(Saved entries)
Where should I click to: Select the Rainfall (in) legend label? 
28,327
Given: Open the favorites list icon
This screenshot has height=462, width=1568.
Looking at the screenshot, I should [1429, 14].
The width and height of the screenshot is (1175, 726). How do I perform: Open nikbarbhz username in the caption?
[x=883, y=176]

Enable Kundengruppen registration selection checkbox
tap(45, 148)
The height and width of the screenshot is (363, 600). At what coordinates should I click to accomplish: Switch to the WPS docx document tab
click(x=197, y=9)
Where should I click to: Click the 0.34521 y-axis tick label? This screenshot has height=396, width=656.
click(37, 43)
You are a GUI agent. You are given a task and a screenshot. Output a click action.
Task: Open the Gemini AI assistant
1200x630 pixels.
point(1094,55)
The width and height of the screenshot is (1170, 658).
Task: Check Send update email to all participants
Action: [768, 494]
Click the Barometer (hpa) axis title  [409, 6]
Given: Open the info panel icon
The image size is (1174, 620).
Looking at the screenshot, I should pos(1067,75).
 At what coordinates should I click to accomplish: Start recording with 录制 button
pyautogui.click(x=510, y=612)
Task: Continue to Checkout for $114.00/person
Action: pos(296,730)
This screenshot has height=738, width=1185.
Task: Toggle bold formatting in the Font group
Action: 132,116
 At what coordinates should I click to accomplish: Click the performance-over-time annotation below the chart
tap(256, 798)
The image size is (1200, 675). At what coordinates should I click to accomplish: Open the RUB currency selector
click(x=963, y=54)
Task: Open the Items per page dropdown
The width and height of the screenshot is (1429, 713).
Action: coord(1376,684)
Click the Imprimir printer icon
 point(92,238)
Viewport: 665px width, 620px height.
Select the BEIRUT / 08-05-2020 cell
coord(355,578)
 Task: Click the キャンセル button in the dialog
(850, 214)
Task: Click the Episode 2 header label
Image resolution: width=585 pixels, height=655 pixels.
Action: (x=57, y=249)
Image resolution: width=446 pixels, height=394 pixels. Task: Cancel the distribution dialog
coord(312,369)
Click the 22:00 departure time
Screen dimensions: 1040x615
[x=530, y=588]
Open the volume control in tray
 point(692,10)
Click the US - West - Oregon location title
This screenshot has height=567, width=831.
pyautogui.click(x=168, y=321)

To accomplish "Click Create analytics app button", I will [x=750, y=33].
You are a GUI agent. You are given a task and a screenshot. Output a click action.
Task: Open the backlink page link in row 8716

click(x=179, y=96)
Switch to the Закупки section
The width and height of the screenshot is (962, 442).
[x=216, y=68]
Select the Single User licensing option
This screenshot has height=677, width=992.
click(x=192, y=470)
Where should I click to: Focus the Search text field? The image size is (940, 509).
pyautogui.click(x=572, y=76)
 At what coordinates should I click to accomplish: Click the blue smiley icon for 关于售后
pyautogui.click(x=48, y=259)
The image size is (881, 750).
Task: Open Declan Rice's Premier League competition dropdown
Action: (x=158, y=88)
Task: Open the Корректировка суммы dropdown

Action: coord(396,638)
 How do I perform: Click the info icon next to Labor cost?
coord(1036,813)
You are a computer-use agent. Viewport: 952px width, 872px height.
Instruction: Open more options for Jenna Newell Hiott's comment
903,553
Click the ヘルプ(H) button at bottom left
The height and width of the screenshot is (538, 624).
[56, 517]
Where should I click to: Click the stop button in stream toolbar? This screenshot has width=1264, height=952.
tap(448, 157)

### WORK TO COMPLETE
The line containing "Open the volume control in tray" and every line after it, through the end of the records above: output exactly those, and nothing else.

### SOLUTION TO THIS EXERCISE
Open the volume control in tray
 point(692,10)
Click the US - West - Oregon location title
This screenshot has height=567, width=831.
pyautogui.click(x=168, y=321)

To accomplish "Click Create analytics app button", I will [x=750, y=33].
You are a GUI agent. You are given a task and a screenshot. Output a click action.
Task: Open the backlink page link in row 8716

click(x=179, y=96)
Switch to the Закупки section
The width and height of the screenshot is (962, 442).
[x=216, y=68]
Select the Single User licensing option
This screenshot has height=677, width=992.
click(x=192, y=470)
Where should I click to: Focus the Search text field? The image size is (940, 509).
pyautogui.click(x=572, y=76)
 At what coordinates should I click to accomplish: Click the blue smiley icon for 关于售后
pyautogui.click(x=48, y=259)
The image size is (881, 750).
Task: Open Declan Rice's Premier League competition dropdown
Action: (x=158, y=88)
Task: Open the Корректировка суммы dropdown

Action: coord(396,638)
 How do I perform: Click the info icon next to Labor cost?
coord(1036,813)
You are a computer-use agent. Viewport: 952px width, 872px height.
Instruction: Open more options for Jenna Newell Hiott's comment
903,553
Click the ヘルプ(H) button at bottom left
The height and width of the screenshot is (538, 624).
[56, 517]
Where should I click to: Click the stop button in stream toolbar? This screenshot has width=1264, height=952.
tap(448, 157)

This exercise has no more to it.